Marion was a tall, heavily-built German girl who occupied the cubicle next to mine. She had horn-rimmed glasses and a permanently serious look on her face, which collided badly with a comedy hairstyle- two cones of curly black hair which stuck mysteriously to the sides of her head (think Gary Larson, and then some). Not the sharpest spoon in the drawer, she kept herself to herself (apart from letting on that, rather enjoy the southern European summer here, she preferred to sit in a room with the windows closed and sweat. Nice.)

Marion would get locked into things, and would let parts of the day drift by in repetitive actions.
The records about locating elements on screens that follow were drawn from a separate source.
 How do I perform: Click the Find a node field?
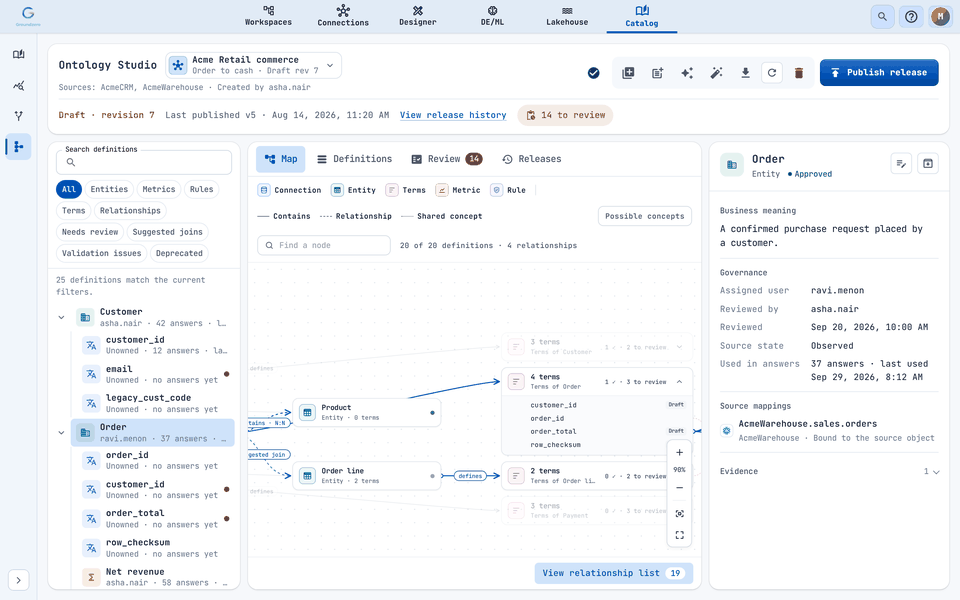pyautogui.click(x=324, y=246)

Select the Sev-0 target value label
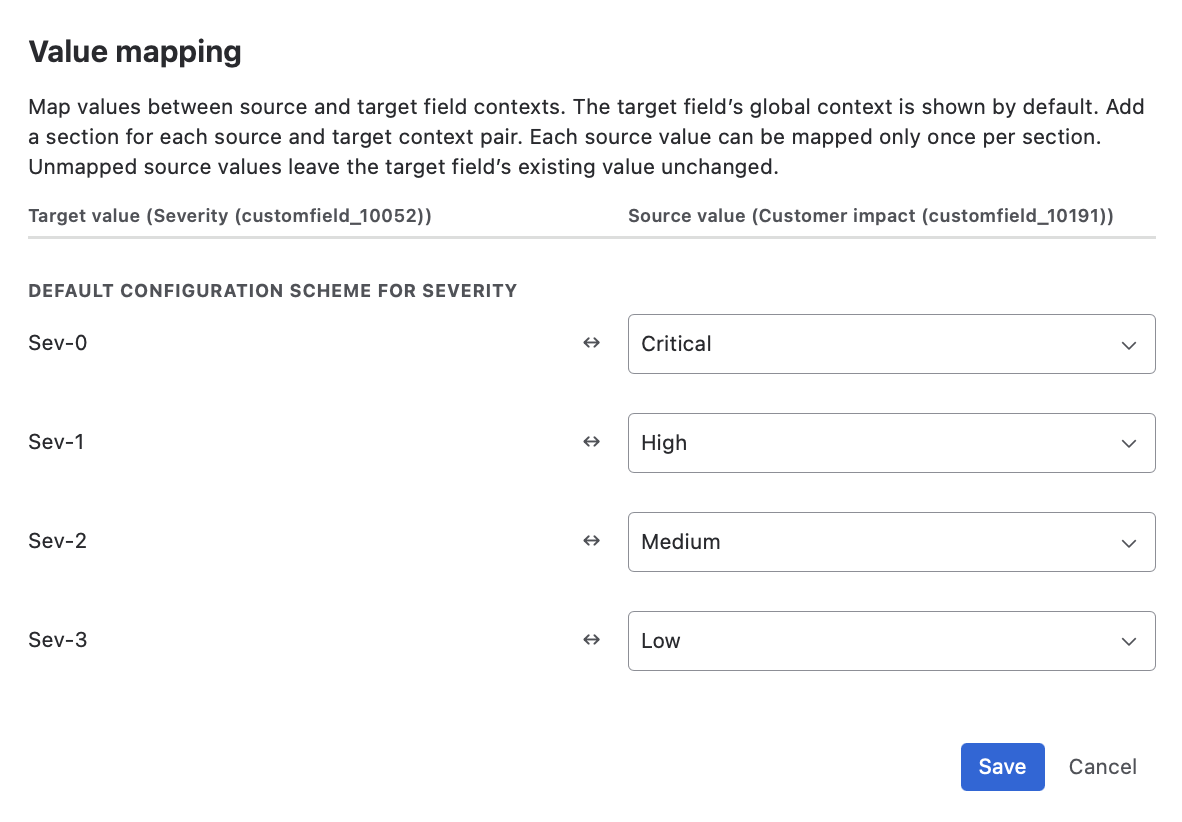tap(58, 343)
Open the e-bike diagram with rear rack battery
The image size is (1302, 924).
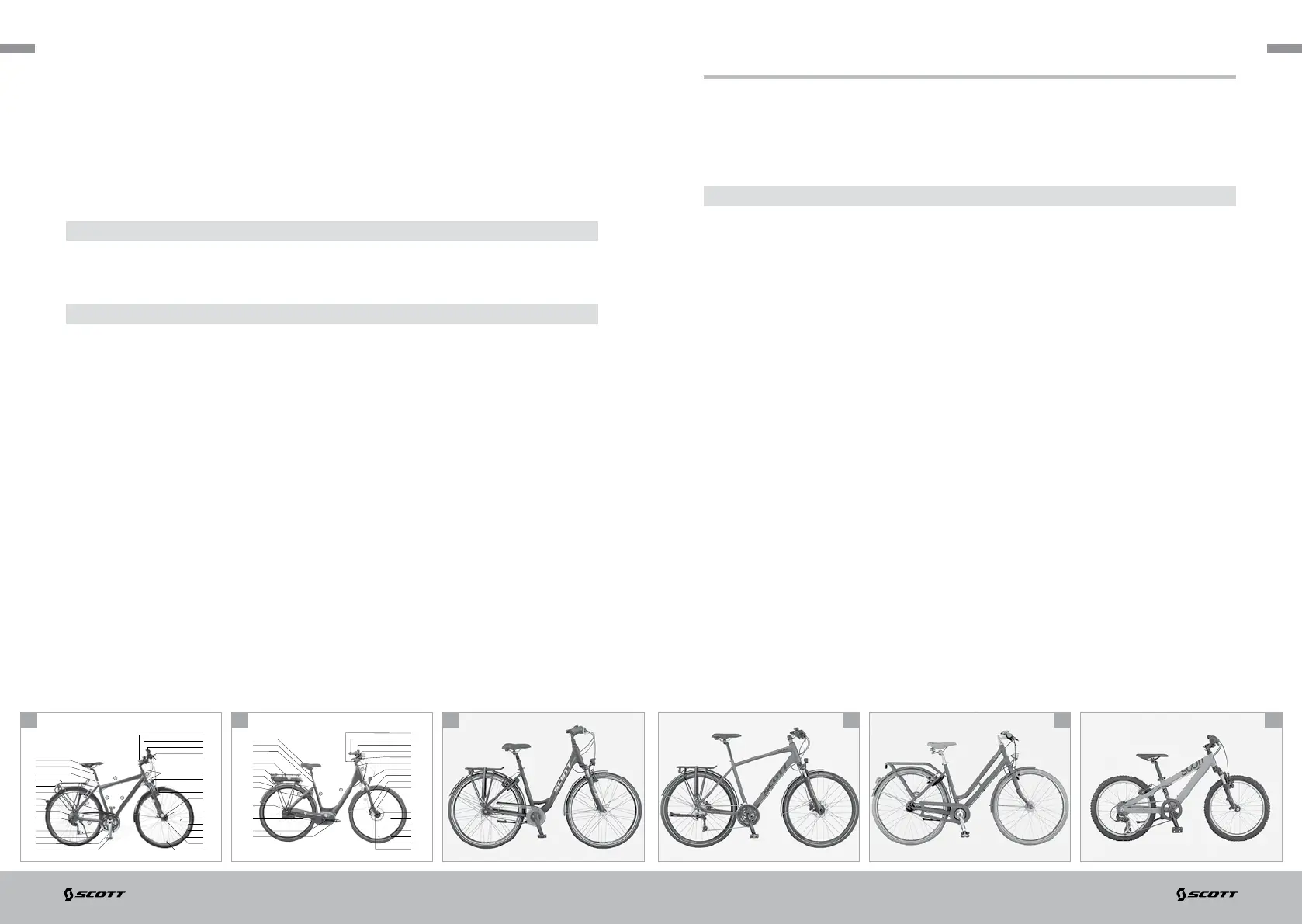click(332, 787)
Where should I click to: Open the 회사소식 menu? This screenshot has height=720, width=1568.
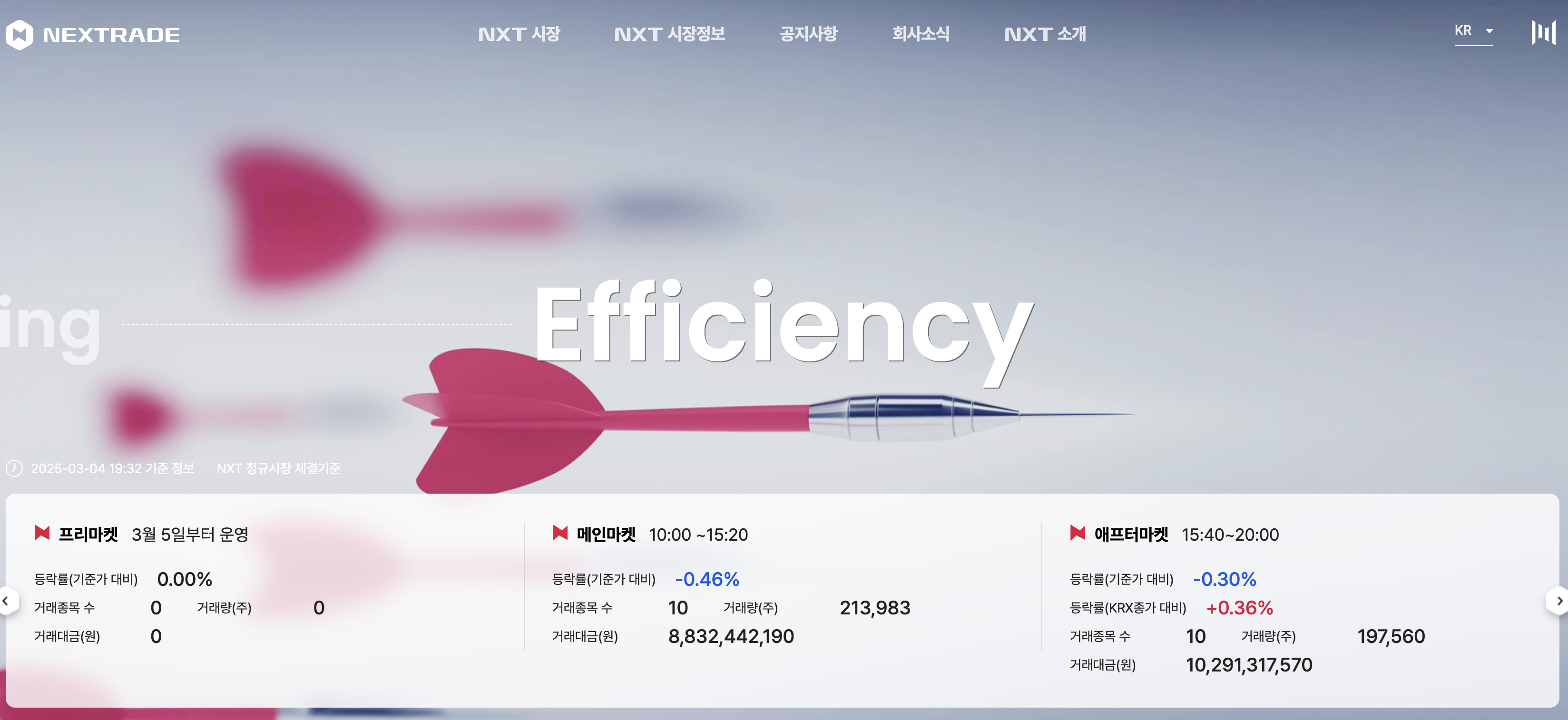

You could walk by her desk on the way to send a fax (this was a while ago) and find her industriously polishing her glasses. You send the fax, wander off for a coffee and a smoke, and come back, and she would still be there, still polishing the same lens on her glasses. with the same vacant serious expression on her face.

Her only vice was tea. She would boil the kettle on her desk, and brew up a cup. From the other side of the partition, you could hear the tea bag drop into the bin, and then there would be an agonising wait as she put a spoonful of honey into the brew.

And then she would stir.

Metal spoon in an earthenware mug.

And get locked into stirring.

It was only a short while until the idea of timing this performance came up. The other cubicle rats were quickly irritated by the noise, but became less so as I would post the day's result. A silence would descend, everyone waiting to see how long she could last.

Metal spoon, earthenware mug, the varnish on the inside of the mug presumably getting thinner and thinner as time wore on.

Just before the office was reorganised, I was able to leap to my feet, fists in the air, screaming "RECORD!" as Marion at last woke up after a mammoth two minute, seven second stirring stint.

It wasn't to last. The office was redistributed, and Marion, after a peculiarly out-of-character screaming fight with a colleague (who she apparently tried to brain with a metal stapler) eventually moved back to the cool of her homeland.

To while away the long days at work, I sometimes like to think of her, contentedly stirring away, the ceramic on her mug worn to a paper-thin wall holding the cooling honeyed tea in...
(, Thu 8 Jan 2009, 21:38, 2 replies)
Because geeks
will time anything. *click*
(, Thu 8 Jan 2009, 22:58, closed)
We used to time John
when he went to the toilet. He told everyone he had IBS and was legendary in our office for managing to stay locked in the bathroom at the end of the office for more than fourty minutes.